Extracted data entries
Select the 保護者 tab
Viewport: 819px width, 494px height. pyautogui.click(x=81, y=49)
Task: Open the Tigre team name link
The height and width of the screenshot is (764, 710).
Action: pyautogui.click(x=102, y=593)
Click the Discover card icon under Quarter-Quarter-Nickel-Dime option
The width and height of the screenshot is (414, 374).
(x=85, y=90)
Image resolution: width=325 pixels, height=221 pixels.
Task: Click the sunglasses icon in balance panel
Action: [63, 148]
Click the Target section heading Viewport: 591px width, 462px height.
* * *
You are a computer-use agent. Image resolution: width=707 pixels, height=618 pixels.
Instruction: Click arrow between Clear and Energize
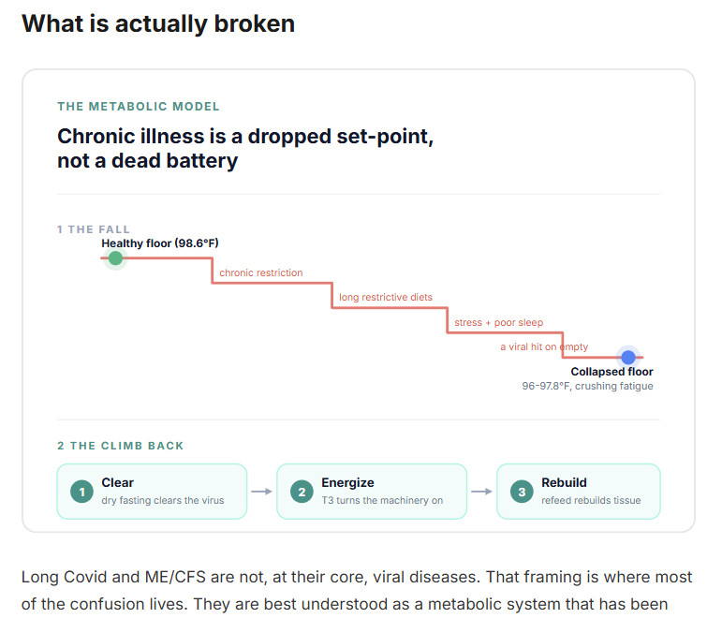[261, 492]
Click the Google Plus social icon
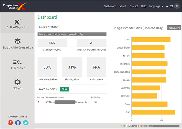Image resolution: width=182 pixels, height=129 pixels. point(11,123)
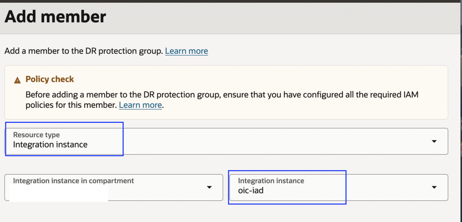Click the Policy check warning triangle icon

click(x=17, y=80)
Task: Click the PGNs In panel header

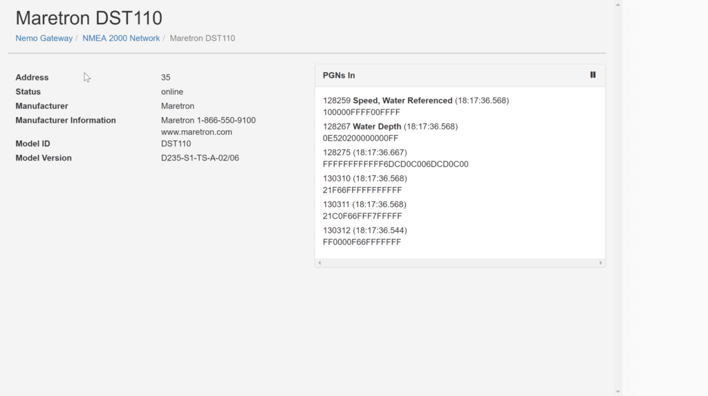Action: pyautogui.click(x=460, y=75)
---
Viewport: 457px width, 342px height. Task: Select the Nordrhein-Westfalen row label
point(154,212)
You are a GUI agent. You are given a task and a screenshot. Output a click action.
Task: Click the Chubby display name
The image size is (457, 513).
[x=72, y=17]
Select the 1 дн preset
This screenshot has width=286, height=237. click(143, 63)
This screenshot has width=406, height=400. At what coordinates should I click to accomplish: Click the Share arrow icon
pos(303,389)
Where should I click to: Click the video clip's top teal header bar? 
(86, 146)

*TASK INSTRUCTIONS:*
Would you copy out each line of the records above where the word "name" occurs?

*ANSWER SPACE:*
Task: Open the Tigre team name link
Task: Click the Chubby display name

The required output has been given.